OpenSSL: Required for generating self-signed certificates for SSL/TLS connections.

Getting Started

Deployment with Ansible

  1. Generate SSH key pairs for the instances
  2. Update .aws_ec2.yml inventory files under deployment/ansible/inventory with your EC2 instance names. As an example you can find an inventory file in that folder.
  3. Open deploy.sh file and update INVENTORY and SSH_KEY_FILE. SSH_KEY_FILE is the ssh key pair that you use to connect to EC2 instances.
  4. Run deploy.sh, The deploy.sh script handles deploying the application and dependencies to EC2 instances. It makes use of Ansible to provision the instances and run the deployment tasks.

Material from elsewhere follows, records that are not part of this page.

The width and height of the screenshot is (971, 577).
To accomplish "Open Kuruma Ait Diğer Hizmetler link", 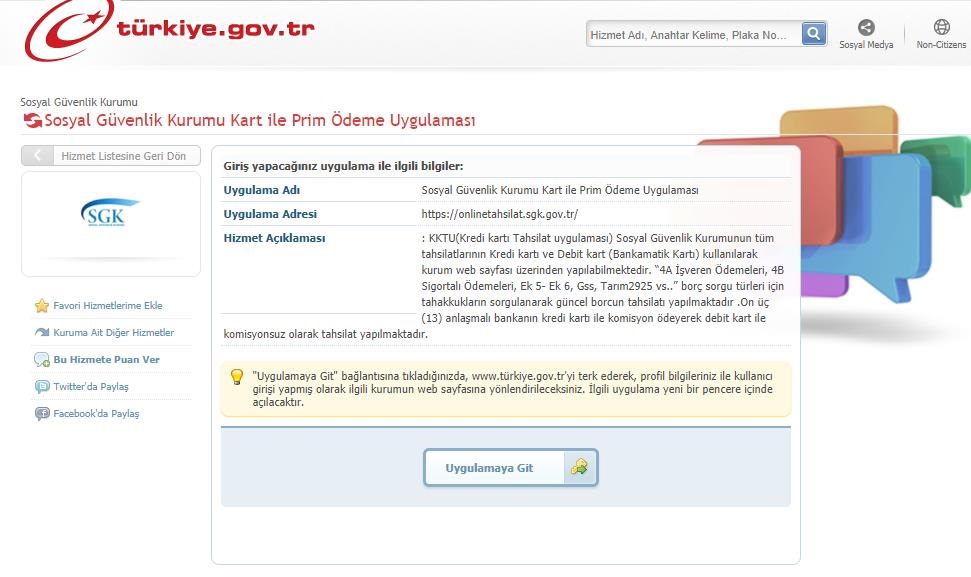I will 114,333.
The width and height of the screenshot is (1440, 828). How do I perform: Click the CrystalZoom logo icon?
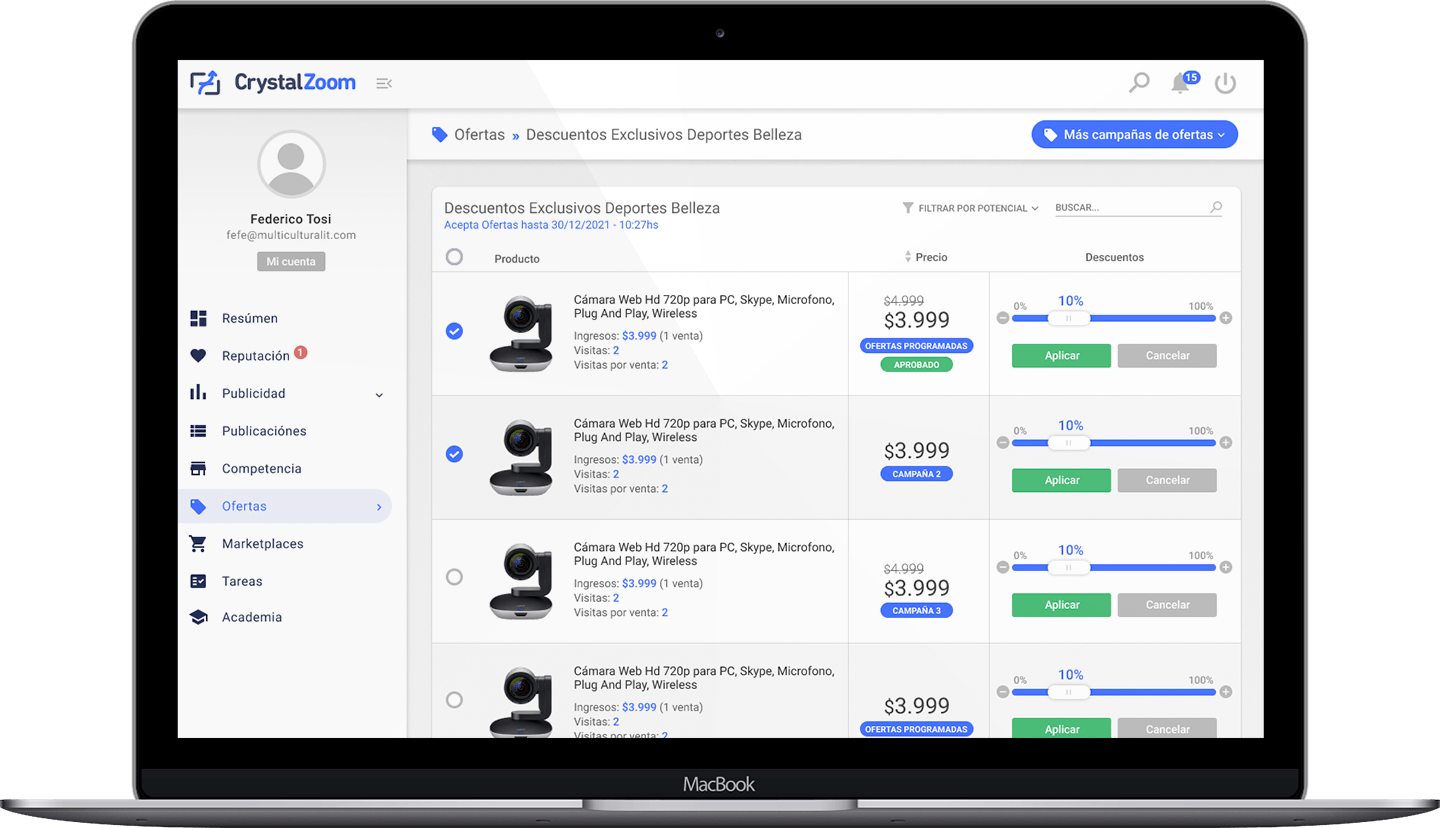coord(205,83)
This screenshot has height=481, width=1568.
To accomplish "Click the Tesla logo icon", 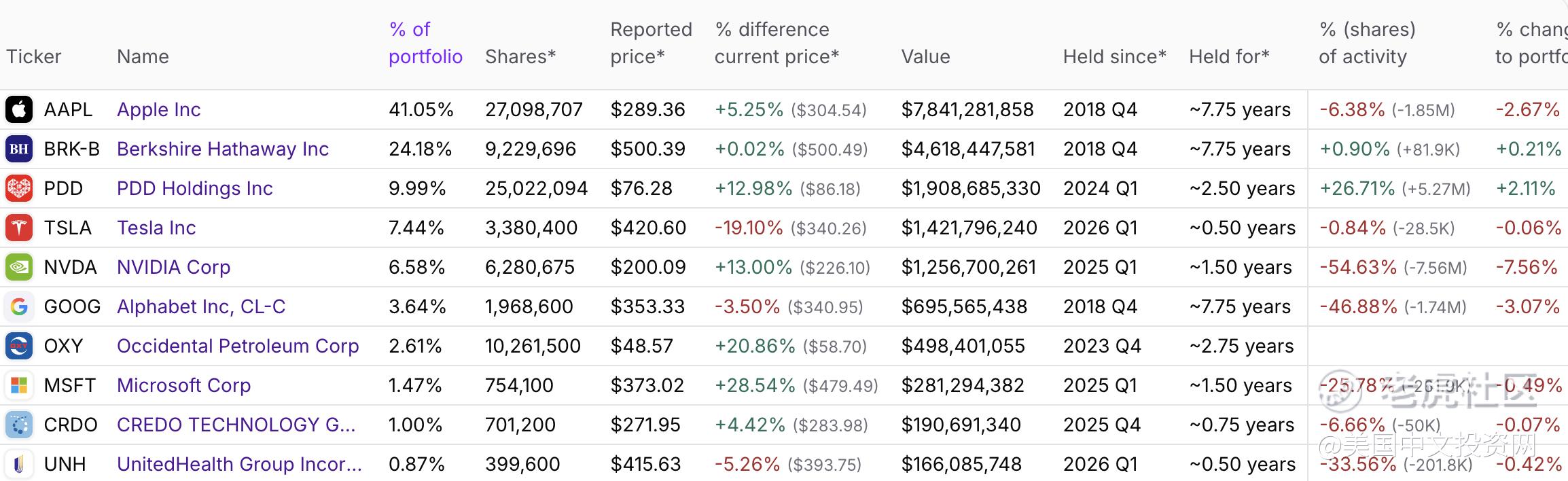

The deploy.sh script will:

  1. Provision instances and deploys client and server to set of ec2 instances defined in inventory file
  2. Builds the hft java client and rust mock trading server applications on instances
  3. Creates self-signed ssl files on the remote ec2 instances
  4. Copies across key scripts and config files for both client and server

Start Running Tests

start_latency_test.yaml playbook is used to start the client processes for performance testing on AWS EC2 instances.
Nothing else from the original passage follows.